I am fat, there I said it. Not bedridden or unable to walk, but rotund enough to get out of puff tying my shoes and the Olympic efforts of Team GB have simultaneously filled me with pride and showered me with shame at being a loafer. On Super Saturday, as I sat watching the lithe Mo Farah, making 10,000 metres look like a leisurely stroll around a very small garden centre and Jessica Ennis, completing the Heptathlon in less time than it would take me to complete a crossword in Take a Break, I thought about the upturned turtle act I perform every time I attempt to lever myself off of the sofa and felt all the more ridiculous for it.

Maybe it's too late for me; I am not the generation that the London Olympics is trying to inspire after all. It's the kids facing an obesity time-bomb - experts love alarmist rhetoric like this, don't they? - who the athletes want to pass their fitness flame on to.
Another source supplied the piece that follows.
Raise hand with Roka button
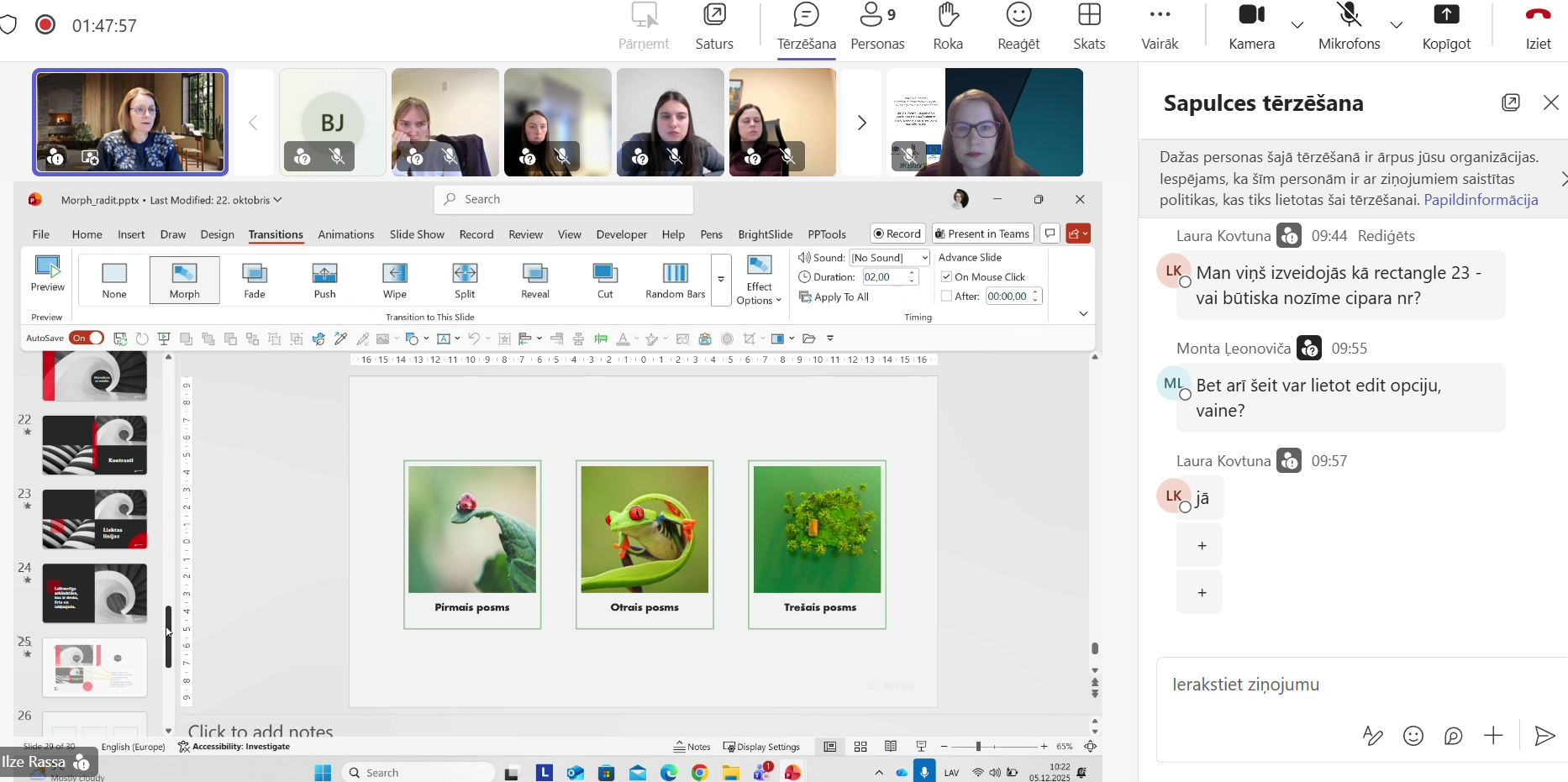 click(x=948, y=27)
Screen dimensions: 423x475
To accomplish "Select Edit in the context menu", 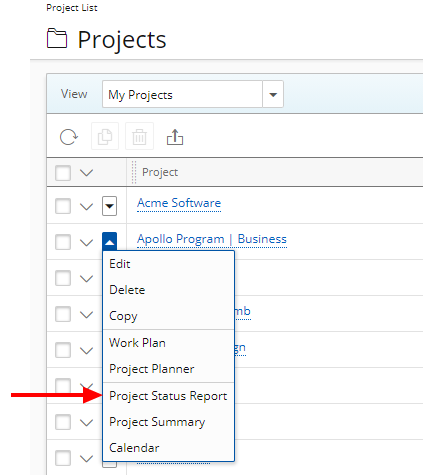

And my portly, breathless lethargy is an obstacle to that baton pass; a hurdle, a tubby, crumb-speckled potato on a sofa, there to slow up the steeplechase of an active life. Because if it doesn't start at home, it's more difficult to instil in school. And so I found myself in the garden, the evening sun setting behind the row of houses that overlook us, as I played badminton with my daughter, huffing and puffing and laughing and thinking, 'I'm missing the Olympics' and realising that was the whole point.